### SOURCE MATERIAL:
========================
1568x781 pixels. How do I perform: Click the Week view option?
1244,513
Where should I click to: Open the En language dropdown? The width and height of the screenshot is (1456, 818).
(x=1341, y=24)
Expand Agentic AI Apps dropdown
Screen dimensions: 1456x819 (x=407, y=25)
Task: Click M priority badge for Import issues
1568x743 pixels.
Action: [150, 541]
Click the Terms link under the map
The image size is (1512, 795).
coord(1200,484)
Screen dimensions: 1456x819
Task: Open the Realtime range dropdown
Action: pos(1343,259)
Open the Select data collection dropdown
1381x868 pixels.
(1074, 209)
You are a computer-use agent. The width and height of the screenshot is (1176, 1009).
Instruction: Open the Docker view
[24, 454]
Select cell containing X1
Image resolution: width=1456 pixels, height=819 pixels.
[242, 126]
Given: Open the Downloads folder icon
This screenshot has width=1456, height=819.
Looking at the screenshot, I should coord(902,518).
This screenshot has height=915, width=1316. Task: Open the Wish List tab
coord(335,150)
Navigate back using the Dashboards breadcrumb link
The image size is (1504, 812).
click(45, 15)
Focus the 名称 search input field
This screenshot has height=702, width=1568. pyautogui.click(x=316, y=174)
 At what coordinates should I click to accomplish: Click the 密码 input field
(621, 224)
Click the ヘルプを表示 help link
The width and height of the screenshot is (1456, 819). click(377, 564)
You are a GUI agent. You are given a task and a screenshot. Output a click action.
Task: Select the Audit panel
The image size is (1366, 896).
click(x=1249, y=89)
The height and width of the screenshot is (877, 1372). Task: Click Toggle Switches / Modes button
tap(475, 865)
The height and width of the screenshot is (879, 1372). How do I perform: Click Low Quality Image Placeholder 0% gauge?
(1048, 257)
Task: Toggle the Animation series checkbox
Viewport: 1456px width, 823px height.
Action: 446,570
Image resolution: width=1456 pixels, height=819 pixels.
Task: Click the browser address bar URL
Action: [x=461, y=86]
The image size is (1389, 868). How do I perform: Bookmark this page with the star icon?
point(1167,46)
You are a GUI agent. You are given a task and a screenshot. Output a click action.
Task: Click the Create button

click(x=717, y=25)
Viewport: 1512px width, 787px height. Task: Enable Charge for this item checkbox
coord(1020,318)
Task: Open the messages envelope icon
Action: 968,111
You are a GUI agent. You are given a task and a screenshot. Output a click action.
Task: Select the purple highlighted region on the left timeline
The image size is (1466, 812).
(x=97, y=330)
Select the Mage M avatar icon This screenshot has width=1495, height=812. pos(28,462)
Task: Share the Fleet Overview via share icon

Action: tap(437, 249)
========================
### WORK TASK:
Transcribe the data above exactly as it reads.

### RESULT FOR THIS TASK:
1568x781 pixels. How do I perform: Click the Week view option?
1244,513
Where should I click to: Open the En language dropdown? The width and height of the screenshot is (1456, 818).
(x=1341, y=24)
Expand Agentic AI Apps dropdown
Screen dimensions: 1456x819 (x=407, y=25)
Task: Click M priority badge for Import issues
1568x743 pixels.
Action: [150, 541]
Click the Terms link under the map
The image size is (1512, 795).
coord(1200,484)
Screen dimensions: 1456x819
Task: Open the Realtime range dropdown
Action: pos(1343,259)
Open the Select data collection dropdown
1381x868 pixels.
(1074, 209)
You are a computer-use agent. The width and height of the screenshot is (1176, 1009).
Instruction: Open the Docker view
[24, 454]
Select cell containing X1
Image resolution: width=1456 pixels, height=819 pixels.
[242, 126]
Given: Open the Downloads folder icon
This screenshot has width=1456, height=819.
Looking at the screenshot, I should coord(902,518).
This screenshot has height=915, width=1316. Task: Open the Wish List tab
coord(335,150)
Navigate back using the Dashboards breadcrumb link
The image size is (1504, 812).
click(45, 15)
Focus the 名称 search input field
This screenshot has height=702, width=1568. pyautogui.click(x=316, y=174)
 At what coordinates should I click to accomplish: Click the 密码 input field
(621, 224)
Click the ヘルプを表示 help link
The width and height of the screenshot is (1456, 819). click(377, 564)
You are a GUI agent. You are given a task and a screenshot. Output a click action.
Task: Select the Audit panel
The image size is (1366, 896).
click(x=1249, y=89)
The height and width of the screenshot is (877, 1372). Task: Click Toggle Switches / Modes button
tap(475, 865)
The height and width of the screenshot is (879, 1372). How do I perform: Click Low Quality Image Placeholder 0% gauge?
(1048, 257)
Task: Toggle the Animation series checkbox
Viewport: 1456px width, 823px height.
Action: 446,570
Image resolution: width=1456 pixels, height=819 pixels.
Task: Click the browser address bar URL
Action: [x=461, y=86]
The image size is (1389, 868). How do I perform: Bookmark this page with the star icon?
point(1167,46)
You are a GUI agent. You are given a task and a screenshot. Output a click action.
Task: Click the Create button

click(x=717, y=25)
Viewport: 1512px width, 787px height. Task: Enable Charge for this item checkbox
coord(1020,318)
Task: Open the messages envelope icon
Action: 968,111
You are a GUI agent. You are given a task and a screenshot. Output a click action.
Task: Select the purple highlighted region on the left timeline
The image size is (1466, 812).
(x=97, y=330)
Select the Mage M avatar icon This screenshot has width=1495, height=812. pos(28,462)
Task: Share the Fleet Overview via share icon

Action: tap(437, 249)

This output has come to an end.